* THE EXERCISE
Can you give every line of the material below as a numbered list, skipping blank lines and leaving the pictures out?

Records for locating displayed items
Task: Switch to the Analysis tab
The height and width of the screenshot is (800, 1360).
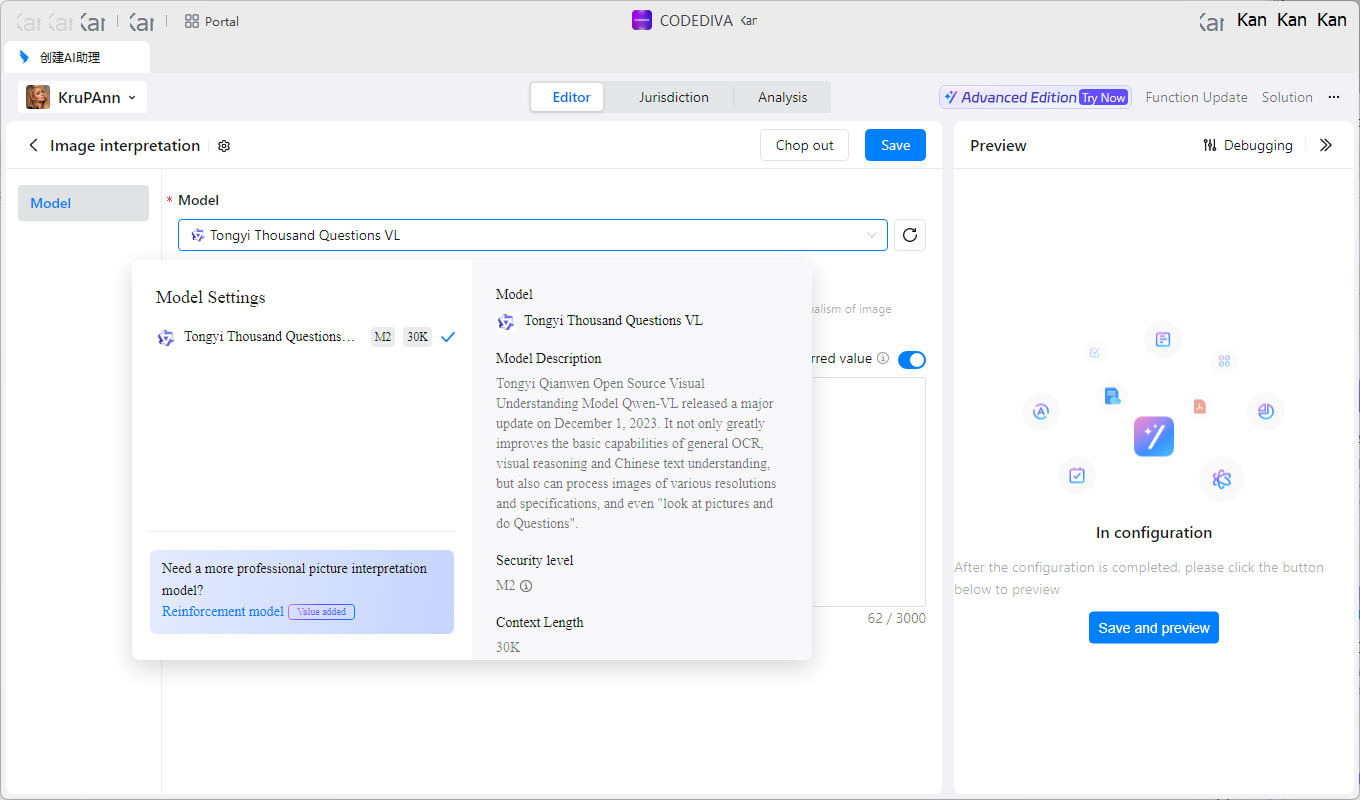Action: coord(782,97)
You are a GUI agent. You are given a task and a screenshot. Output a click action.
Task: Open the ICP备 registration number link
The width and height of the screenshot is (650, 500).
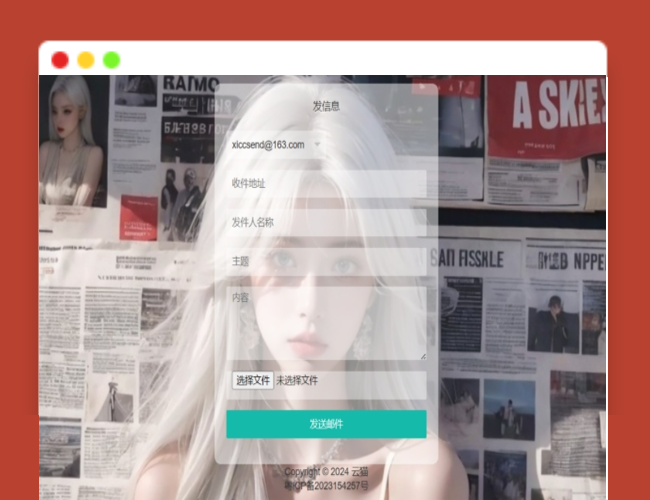pos(326,486)
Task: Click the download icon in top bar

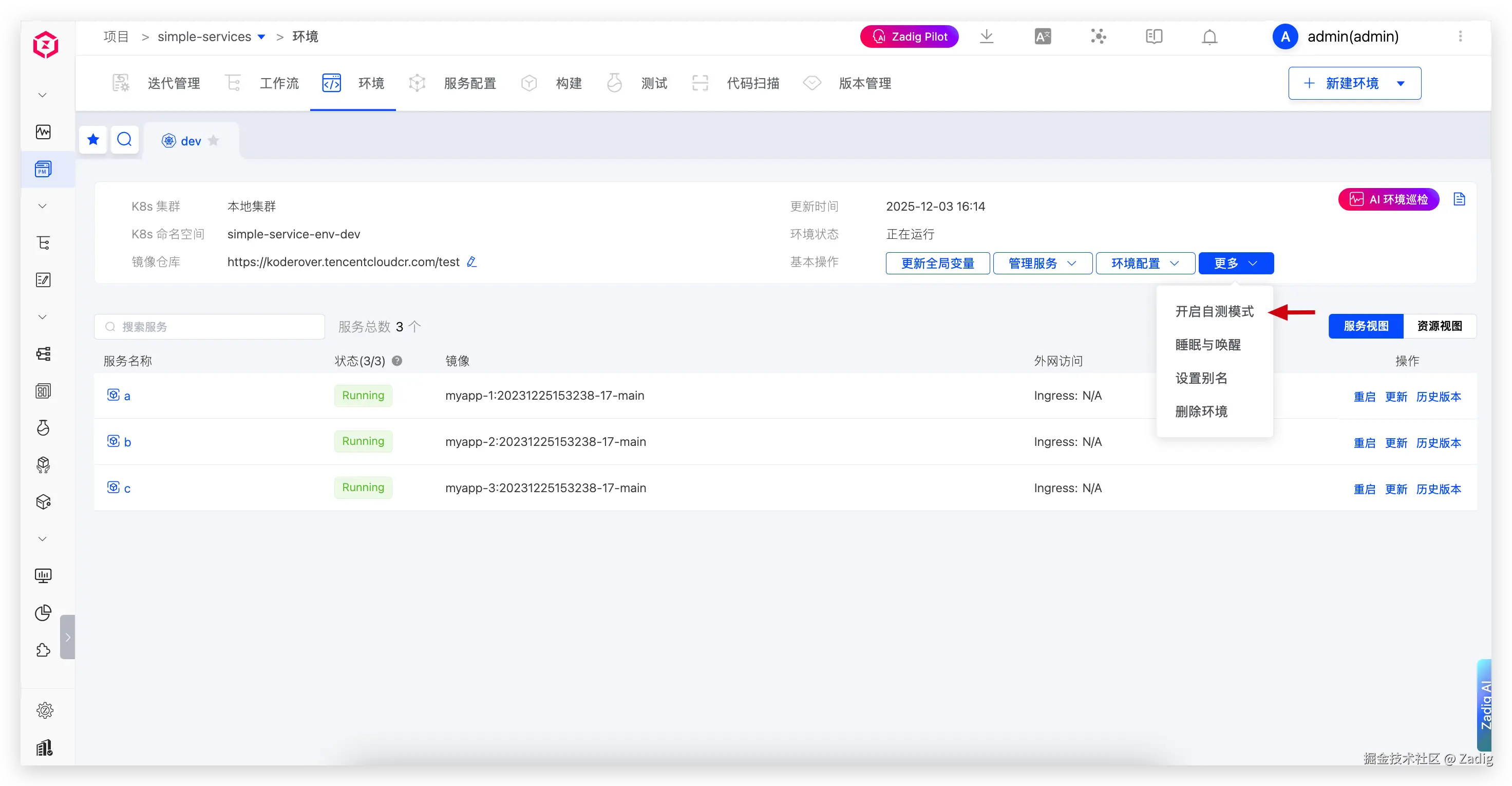Action: click(x=987, y=36)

* CORRECT OUTPUT
1. Task: Switch to the Analysis tab
2. The height and width of the screenshot is (800, 1360).
3. Action: coord(782,97)
4. You are a GUI agent. You are given a task and a screenshot. Output a click action.
5. Task: Open the ICP备 registration number link
6. The width and height of the screenshot is (650, 500).
7. pos(326,486)
8. Task: Click the download icon in top bar
9. Action: click(x=987, y=36)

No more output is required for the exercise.